[Start of Attachment]

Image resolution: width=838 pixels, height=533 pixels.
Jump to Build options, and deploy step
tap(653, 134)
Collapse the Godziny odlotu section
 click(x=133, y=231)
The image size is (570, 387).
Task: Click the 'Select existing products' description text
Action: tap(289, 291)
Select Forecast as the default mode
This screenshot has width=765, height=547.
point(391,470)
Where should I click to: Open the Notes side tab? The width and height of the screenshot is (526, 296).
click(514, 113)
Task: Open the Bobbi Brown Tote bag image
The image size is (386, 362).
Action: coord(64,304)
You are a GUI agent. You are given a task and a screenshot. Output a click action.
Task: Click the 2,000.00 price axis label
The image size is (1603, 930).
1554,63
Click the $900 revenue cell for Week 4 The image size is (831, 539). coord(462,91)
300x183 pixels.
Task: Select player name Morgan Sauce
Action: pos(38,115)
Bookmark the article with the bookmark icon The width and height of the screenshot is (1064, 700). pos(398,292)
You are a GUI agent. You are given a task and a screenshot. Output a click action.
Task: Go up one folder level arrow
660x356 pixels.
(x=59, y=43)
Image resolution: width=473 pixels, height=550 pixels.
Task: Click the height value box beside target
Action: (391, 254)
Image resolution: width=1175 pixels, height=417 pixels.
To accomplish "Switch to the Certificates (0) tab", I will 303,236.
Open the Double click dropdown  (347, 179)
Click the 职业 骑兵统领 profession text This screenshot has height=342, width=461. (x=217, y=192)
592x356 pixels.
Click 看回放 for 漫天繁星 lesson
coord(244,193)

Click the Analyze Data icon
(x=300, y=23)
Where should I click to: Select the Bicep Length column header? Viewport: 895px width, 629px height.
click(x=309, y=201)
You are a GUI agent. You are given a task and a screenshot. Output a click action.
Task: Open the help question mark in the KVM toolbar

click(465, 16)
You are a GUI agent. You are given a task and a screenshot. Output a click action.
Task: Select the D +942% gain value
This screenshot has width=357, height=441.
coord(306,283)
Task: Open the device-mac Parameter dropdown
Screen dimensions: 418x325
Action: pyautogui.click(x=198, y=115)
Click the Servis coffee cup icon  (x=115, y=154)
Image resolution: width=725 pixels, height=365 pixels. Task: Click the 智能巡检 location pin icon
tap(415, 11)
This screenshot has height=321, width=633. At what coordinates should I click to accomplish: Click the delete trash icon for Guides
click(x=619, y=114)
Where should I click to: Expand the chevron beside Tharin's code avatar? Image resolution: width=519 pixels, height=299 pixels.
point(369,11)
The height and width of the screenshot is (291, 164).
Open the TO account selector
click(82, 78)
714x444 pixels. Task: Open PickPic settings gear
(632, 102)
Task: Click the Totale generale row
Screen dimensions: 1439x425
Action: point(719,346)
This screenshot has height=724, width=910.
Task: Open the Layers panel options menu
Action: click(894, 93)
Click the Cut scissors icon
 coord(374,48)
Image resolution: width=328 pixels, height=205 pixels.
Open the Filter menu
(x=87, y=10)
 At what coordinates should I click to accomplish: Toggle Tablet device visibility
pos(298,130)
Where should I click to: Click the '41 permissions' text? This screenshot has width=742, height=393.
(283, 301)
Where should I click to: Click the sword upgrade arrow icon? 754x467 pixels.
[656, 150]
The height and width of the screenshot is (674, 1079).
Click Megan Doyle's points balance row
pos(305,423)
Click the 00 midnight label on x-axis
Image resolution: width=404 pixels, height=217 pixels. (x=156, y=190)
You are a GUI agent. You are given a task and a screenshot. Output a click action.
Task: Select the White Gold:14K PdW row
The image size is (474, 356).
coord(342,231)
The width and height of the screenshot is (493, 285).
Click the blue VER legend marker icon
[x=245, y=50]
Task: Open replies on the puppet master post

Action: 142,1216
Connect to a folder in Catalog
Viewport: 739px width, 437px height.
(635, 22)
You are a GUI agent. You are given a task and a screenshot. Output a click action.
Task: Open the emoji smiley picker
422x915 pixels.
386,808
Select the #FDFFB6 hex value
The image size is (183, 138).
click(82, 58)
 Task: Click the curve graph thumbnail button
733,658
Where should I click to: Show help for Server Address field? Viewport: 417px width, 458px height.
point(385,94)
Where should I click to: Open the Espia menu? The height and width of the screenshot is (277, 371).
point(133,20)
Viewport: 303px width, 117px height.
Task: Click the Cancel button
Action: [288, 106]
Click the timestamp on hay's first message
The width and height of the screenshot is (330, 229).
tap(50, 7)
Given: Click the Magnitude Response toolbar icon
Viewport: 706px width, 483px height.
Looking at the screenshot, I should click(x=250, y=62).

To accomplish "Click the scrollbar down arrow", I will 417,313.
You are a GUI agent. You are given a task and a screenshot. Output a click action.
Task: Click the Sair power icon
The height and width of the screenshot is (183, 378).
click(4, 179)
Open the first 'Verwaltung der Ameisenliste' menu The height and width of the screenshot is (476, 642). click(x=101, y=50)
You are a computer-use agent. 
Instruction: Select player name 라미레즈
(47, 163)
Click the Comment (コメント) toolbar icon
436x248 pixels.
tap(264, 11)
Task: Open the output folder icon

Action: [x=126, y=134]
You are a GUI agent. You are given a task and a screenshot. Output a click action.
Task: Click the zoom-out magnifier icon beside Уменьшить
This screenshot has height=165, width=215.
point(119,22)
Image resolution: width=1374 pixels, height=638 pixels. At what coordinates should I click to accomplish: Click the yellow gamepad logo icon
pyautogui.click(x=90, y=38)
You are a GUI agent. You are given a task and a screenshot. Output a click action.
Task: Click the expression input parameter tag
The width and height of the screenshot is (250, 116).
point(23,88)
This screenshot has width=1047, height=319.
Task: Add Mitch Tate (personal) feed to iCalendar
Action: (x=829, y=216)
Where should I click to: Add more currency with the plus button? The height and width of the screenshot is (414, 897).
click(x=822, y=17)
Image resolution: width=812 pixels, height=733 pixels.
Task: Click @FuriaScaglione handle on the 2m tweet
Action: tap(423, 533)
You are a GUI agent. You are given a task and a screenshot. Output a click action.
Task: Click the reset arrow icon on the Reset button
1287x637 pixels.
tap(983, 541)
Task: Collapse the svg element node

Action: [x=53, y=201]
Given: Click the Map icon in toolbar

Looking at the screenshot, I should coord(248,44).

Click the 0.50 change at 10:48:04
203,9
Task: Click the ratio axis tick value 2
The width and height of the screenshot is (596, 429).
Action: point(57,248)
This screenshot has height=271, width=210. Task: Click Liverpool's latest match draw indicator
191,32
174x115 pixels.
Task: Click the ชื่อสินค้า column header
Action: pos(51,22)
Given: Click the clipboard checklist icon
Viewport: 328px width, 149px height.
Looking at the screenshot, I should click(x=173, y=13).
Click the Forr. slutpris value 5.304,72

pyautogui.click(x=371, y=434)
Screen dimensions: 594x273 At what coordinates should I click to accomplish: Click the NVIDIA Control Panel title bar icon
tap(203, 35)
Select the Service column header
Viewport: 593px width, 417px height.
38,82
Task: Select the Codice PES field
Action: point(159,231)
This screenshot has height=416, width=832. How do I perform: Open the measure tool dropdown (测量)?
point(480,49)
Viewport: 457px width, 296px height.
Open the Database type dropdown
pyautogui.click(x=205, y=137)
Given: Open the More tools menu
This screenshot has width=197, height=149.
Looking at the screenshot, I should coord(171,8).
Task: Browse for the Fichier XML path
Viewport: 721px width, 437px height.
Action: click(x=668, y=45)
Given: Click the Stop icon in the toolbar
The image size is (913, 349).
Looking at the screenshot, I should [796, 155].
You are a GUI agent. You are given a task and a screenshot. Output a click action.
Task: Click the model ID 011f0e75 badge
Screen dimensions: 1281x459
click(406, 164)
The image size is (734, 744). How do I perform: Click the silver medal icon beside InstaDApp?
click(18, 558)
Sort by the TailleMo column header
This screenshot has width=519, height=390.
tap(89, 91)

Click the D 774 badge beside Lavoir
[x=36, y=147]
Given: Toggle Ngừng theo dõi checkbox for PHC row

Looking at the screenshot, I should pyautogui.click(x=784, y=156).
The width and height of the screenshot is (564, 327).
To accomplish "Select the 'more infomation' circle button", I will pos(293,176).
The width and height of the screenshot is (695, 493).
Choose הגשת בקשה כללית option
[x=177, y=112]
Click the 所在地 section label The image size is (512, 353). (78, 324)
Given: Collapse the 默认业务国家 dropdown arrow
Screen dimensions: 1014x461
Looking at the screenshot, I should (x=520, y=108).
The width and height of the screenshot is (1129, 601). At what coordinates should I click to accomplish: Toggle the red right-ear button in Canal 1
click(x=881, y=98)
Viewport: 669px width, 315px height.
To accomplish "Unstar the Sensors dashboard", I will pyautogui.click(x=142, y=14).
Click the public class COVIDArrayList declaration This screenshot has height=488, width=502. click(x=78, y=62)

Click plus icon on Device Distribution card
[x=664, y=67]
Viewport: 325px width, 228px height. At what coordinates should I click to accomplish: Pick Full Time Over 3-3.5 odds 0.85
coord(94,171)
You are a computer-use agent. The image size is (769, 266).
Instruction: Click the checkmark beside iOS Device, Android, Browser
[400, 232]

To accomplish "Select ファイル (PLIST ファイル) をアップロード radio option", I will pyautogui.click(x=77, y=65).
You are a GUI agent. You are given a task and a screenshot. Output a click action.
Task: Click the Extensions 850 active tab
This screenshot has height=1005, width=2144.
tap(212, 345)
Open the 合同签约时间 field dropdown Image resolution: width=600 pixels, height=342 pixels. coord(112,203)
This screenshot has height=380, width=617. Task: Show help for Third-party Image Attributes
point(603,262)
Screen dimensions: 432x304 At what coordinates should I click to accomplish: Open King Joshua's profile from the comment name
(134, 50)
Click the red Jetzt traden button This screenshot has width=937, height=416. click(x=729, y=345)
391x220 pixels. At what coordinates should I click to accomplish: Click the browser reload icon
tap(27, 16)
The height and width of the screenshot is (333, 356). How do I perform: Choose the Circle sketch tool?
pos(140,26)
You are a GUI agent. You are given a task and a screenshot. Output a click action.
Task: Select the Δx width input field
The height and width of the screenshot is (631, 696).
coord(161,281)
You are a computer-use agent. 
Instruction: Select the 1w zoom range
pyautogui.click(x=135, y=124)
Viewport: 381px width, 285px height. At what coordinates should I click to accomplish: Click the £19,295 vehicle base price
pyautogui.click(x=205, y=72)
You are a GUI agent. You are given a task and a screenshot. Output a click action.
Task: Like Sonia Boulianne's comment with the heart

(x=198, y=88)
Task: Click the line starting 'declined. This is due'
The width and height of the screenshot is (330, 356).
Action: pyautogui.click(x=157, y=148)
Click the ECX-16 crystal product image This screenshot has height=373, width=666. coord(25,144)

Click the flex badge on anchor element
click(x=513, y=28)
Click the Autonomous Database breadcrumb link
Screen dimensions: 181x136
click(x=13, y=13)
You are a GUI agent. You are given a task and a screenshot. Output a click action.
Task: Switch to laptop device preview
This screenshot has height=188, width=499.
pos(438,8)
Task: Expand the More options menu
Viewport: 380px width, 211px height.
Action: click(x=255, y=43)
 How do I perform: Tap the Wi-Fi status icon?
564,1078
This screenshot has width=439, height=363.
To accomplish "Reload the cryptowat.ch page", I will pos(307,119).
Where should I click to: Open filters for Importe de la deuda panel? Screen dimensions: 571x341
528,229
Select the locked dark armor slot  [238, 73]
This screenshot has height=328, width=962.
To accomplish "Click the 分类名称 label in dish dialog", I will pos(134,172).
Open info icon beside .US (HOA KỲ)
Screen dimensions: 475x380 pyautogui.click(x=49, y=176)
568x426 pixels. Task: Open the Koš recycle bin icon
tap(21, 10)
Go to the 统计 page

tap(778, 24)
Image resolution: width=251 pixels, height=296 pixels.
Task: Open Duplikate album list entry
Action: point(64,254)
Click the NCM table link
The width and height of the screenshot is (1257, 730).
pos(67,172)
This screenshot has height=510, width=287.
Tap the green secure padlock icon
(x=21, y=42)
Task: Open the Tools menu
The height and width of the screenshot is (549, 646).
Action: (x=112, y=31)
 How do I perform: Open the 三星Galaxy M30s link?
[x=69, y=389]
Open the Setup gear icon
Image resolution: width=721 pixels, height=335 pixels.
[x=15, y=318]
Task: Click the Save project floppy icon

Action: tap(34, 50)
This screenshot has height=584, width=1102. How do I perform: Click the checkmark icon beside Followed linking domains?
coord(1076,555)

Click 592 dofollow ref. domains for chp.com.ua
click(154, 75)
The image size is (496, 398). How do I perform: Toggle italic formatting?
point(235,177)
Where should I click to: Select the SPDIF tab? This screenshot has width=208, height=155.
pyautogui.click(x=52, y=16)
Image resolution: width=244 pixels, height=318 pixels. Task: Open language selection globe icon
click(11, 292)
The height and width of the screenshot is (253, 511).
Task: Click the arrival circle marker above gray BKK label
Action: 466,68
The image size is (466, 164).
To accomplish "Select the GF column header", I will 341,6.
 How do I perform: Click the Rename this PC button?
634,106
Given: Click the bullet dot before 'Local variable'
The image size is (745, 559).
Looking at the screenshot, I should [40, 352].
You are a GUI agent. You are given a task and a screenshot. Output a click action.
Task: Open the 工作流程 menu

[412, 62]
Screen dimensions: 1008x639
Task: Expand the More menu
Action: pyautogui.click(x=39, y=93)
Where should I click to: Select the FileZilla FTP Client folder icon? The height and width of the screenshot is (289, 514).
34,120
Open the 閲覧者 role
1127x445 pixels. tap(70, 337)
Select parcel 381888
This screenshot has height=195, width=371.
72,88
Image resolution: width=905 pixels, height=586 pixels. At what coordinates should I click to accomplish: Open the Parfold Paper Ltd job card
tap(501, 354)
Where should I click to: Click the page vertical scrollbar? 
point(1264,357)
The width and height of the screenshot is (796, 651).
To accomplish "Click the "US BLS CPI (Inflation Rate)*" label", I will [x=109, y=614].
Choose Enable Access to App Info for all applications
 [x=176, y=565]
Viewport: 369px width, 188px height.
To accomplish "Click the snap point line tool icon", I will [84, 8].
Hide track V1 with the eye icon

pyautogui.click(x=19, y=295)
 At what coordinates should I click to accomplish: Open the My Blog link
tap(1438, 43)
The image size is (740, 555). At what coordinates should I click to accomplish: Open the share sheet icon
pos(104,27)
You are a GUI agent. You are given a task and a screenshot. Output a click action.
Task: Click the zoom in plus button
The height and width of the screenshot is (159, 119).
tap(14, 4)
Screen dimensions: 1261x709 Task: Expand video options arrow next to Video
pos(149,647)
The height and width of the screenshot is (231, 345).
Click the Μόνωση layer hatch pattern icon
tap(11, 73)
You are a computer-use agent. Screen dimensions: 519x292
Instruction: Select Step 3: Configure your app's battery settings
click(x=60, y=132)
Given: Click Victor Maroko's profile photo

[End of Attachment]

## Action item
Look above for the line that contains "Open the first". Starting there, transcribe every line exactly until you have copied the line that contains "Click the Comment (コメント) toolbar icon".

## Output below
Open the first 'Verwaltung der Ameisenliste' menu The height and width of the screenshot is (476, 642). click(x=101, y=50)
You are a computer-use agent. 
Instruction: Select player name 라미레즈
(47, 163)
Click the Comment (コメント) toolbar icon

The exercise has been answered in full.